▸ EXERCISE TASK:
Retype the records word for word, from the first line through the line containing "pos(14,267)". Leave the pictures out of your answer.

▸ ROWS:
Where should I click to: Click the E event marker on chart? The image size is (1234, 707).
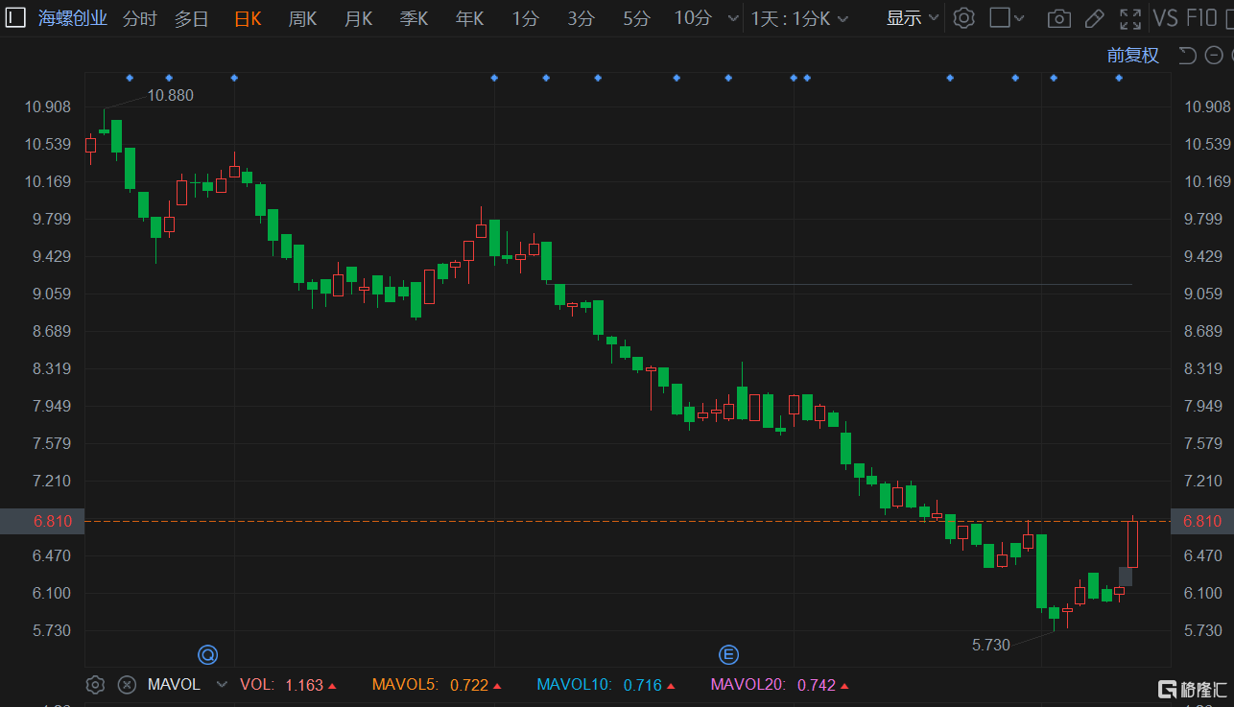click(729, 655)
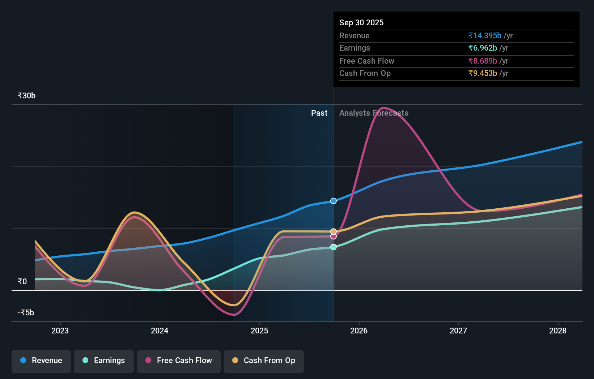Click the pink Free Cash Flow legend dot
594x379 pixels.
pos(148,361)
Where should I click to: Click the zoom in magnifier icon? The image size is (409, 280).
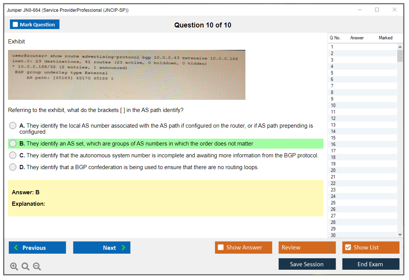pos(14,267)
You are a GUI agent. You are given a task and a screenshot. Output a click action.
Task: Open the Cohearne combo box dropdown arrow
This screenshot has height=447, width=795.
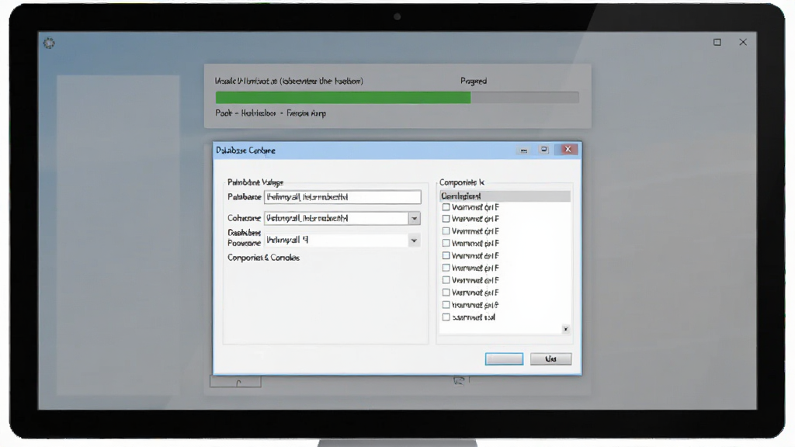pos(415,218)
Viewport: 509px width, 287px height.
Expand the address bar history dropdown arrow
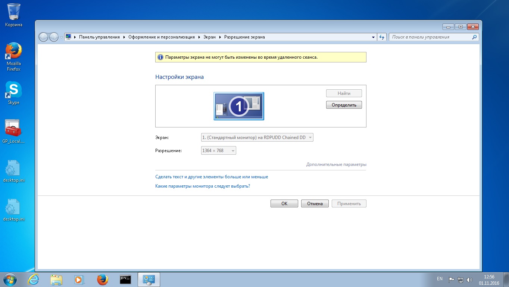point(374,37)
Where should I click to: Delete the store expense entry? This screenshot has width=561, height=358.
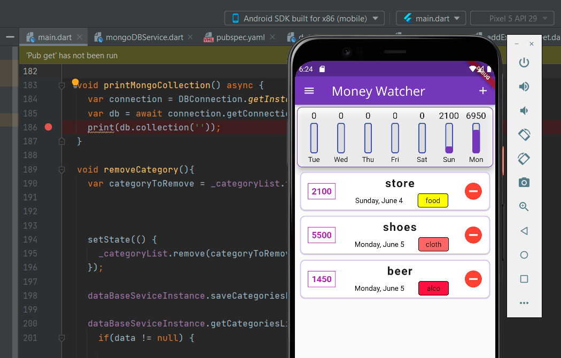coord(473,191)
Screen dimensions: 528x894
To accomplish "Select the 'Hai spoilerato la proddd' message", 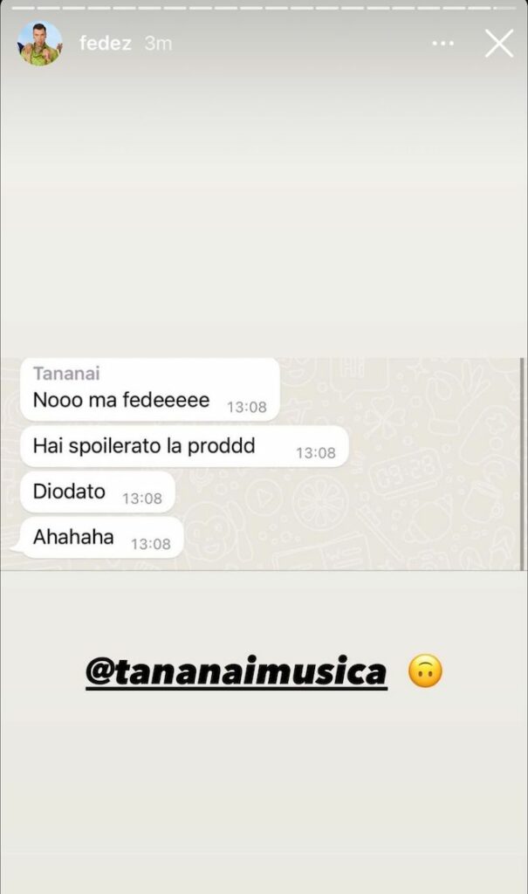I will [x=184, y=446].
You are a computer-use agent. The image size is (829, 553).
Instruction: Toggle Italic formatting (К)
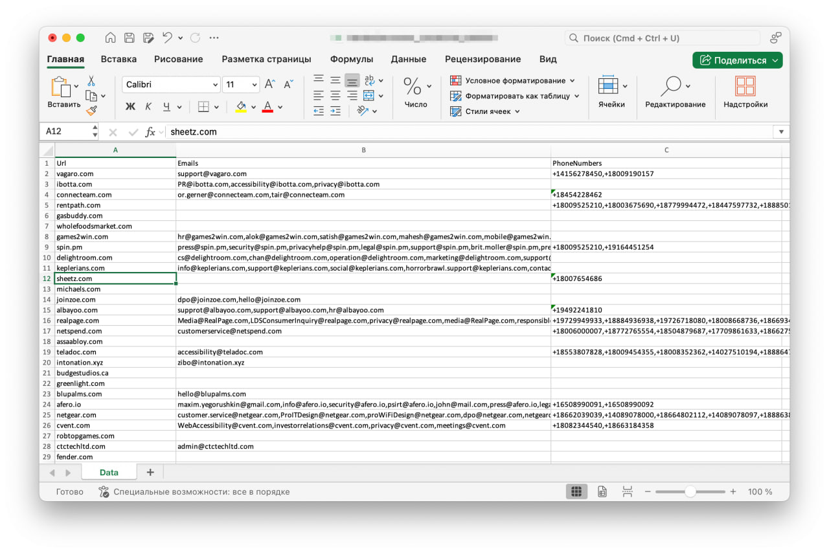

▸ OUTPUT OF THE EXERCISE:
Where should I click to: Click the E event marker on chart? The image size is (1234, 707).
click(729, 655)
Click the pink Free Cash Flow legend dot
594x379 pixels.
pos(148,361)
Where should I click to: Click the zoom in magnifier icon? The image size is (409, 280).
pos(14,267)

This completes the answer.